Dear readers, welcome to another episode of the Coinspeaker Advent Calendar. Today, we will explore the last of the three major United States market indexes, the S&P 500 Index in 2023.
Thus far in this Advent Calendar, we have been able to bring some cryptocurrencies, commodities, and indices that are either worth investing in in the new year, or which investors need to steer clear of. The reality is that the coming year may have some spillover economic turmoil from what was experienced this year.
As an investment to place a bet on, the S&P 500 is a relatively robust index that tracks the performance of the 500 largest stocks trading either on the New York Stock Exchange (NYSE) or the Nasdaq Global Select Market. Examples of companies featured in the S&P 500 include American Airlines Group Inc (NASDAQ: AAL), Arch Capital Group Ltd (NASDAQ: ACGL), Berkshire Hathaway Inc (NYSE: BRK.A), and Eli Lilly And Co (NYSE: LLY) amongst others.

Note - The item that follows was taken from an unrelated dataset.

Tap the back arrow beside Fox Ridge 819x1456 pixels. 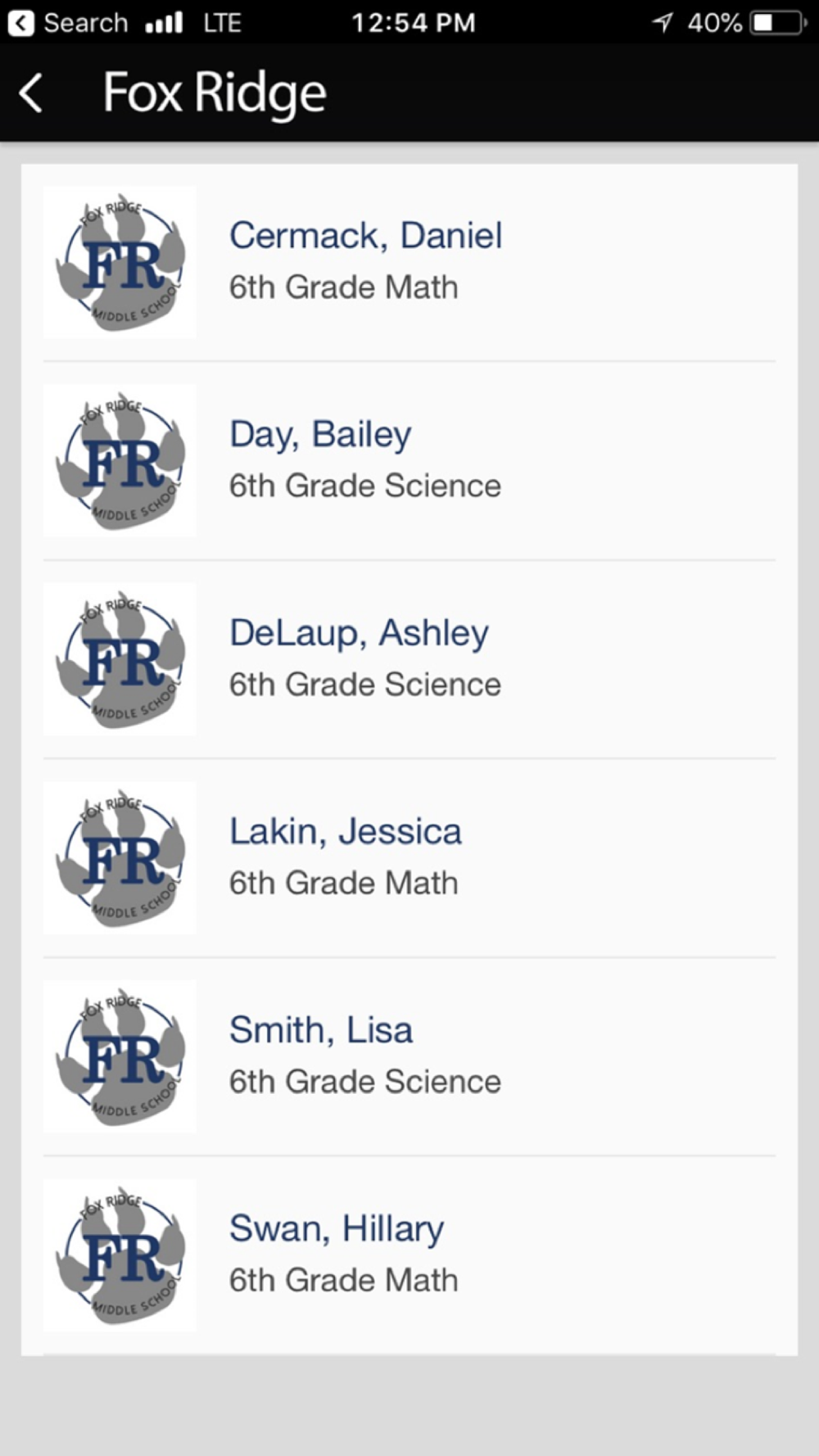tap(31, 93)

Investing in the S&P 500 is like betting on all of the stocks, and this can create a bearish or bullish contagion depending on the overall trend in the economy and the response of the constituent stocks at a time.
The S&P 500 in 2023: Growth Record and Future Potentials
The S&P 500 has been used to track the performance of its constituent stocks for decades, a time that comes off with positive and negative growth tracks. Looking at the historic price trend of the S&P 500, there has been an annual positive growth trend since 2009, although the 2018 fiscal year ended with a 4.38% slump.
The impressive performance of the index which closed upward at 18.40% and 28.71% in 2020 and 2021, one of the most economically distressing years this decade shows the resilience of the index, and how good of an investment opportunity it can chart for investors.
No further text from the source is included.